— Actions to take —
A. Answer these questions about the biography of Miner Gibbs Norton below:
(i) From which college did Norton graduate in 1878?
(ii) During which years did he serve as director of law of Cleveland?
(iii) To which Congress was he elected, and as a member of which party?
B. Proceed with the biography of Miner Gibbs Norton below by writing what follows its final sentence.

** start Given passage **

Miner Gibbs Norton (May 11, 1857 – September 7, 1926) was an American lawyer and politician who served one term as a U.S. Representative from Ohio from 1921 to 1923

Biography 
Born in Andover, Ohio, Norton attended the public schools, the National Normal University, Lebanon, Ohio, and Baldwin-Wallace College, Berea, Ohio.
He graduated from Mount Union College, Alliance, Ohio, in 1878 and from the law department of Yale College in 1880.
He was admitted to the bar in the latter year and commenced practice in Cleveland, Ohio.
He served as director of law of Cleveland, Ohio 1895-1899.
He served as chairman of the Republican State executive committee in the early nineties.
United States appraiser for the northern district of Ohio 1905-1909.

Congress 
Norton was elected as a Republican to the Sixty-seventh Congress (March 4, 1921 – March 3, 1923).

** end Given passage **
** start Provided data **

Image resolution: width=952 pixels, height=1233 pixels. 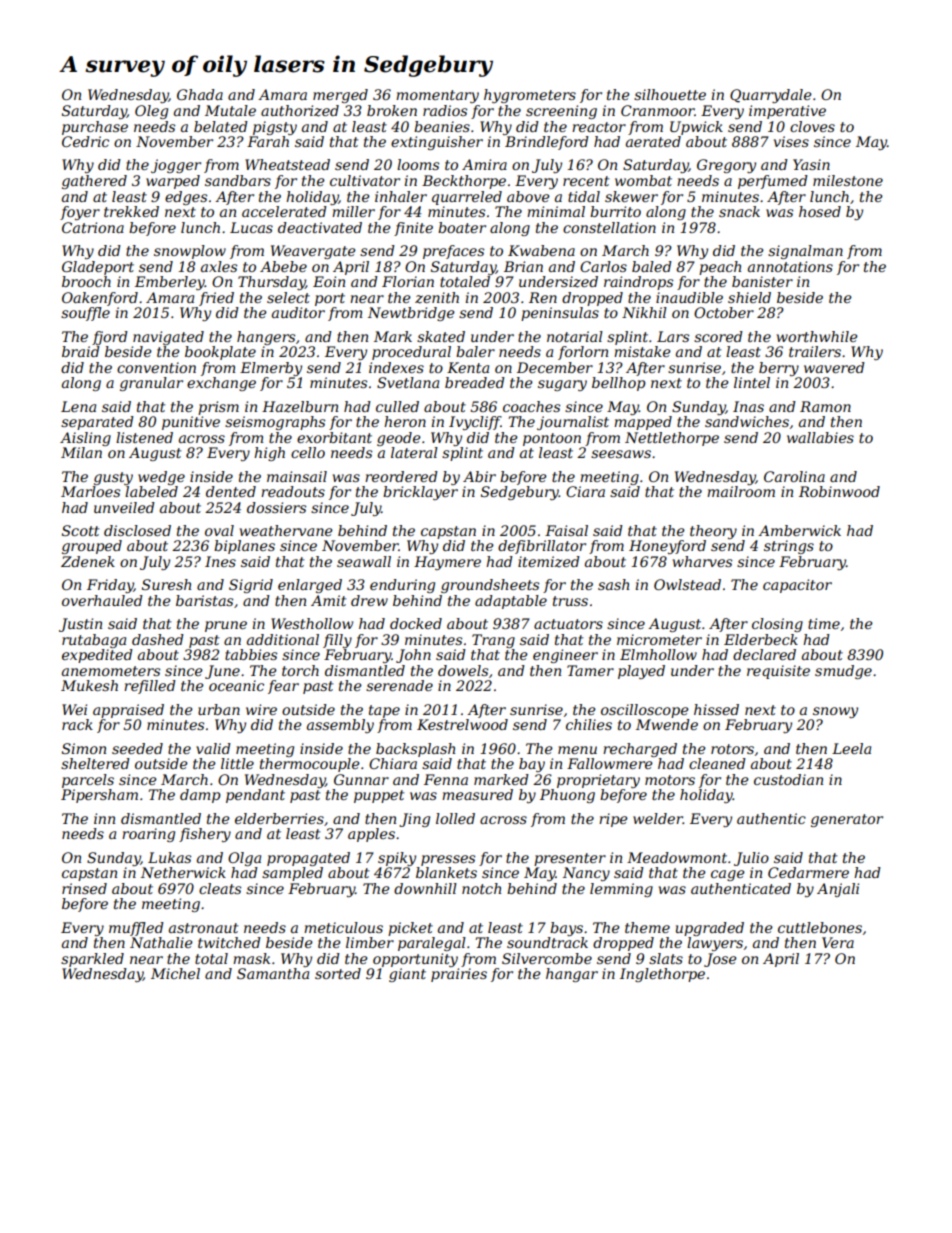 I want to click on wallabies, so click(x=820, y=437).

** end Provided data **
** start Provided data **

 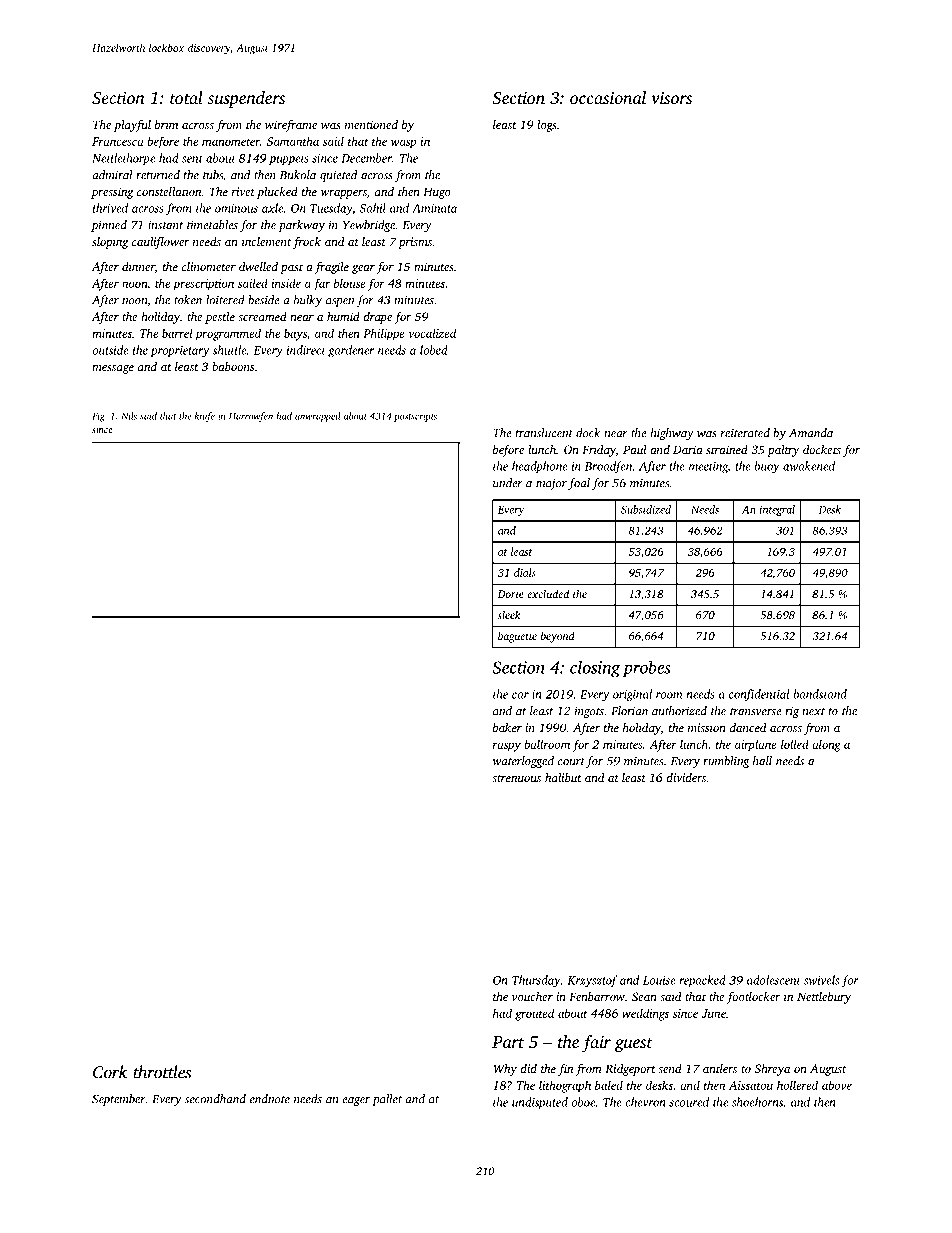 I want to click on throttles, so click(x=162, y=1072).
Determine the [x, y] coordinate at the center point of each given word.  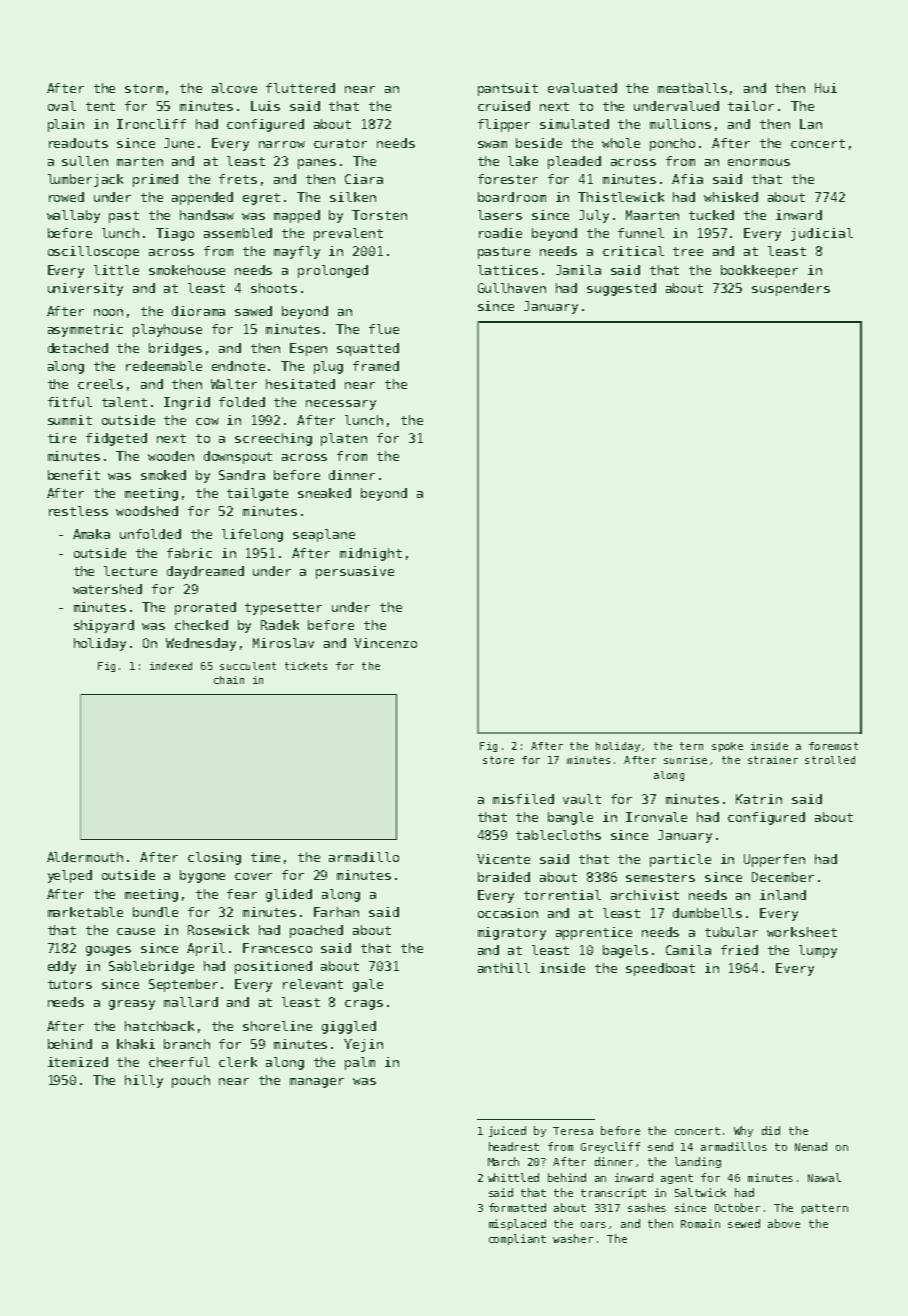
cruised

** end Provided data **

— Solved tasks —
A.
(i) Mount Union College, in Alliance, Ohio.
(ii) From 1895 to 1899.
(iii) The Sixty-seventh Congress, as a Republican.

B.
He was an unsuccessful candidate for reelection in 1922 to the Sixty-eighth Congress.

Later career and death 
He resumed the practice of law in Cleveland.
He was appointed by President Coolidge collector of customs at Cleveland on February 7, 1925, and served until his death in Cleveland, Ohio, September 7, 1926.
He was interred in Oakdale Cemetery, Jefferson, Ohio.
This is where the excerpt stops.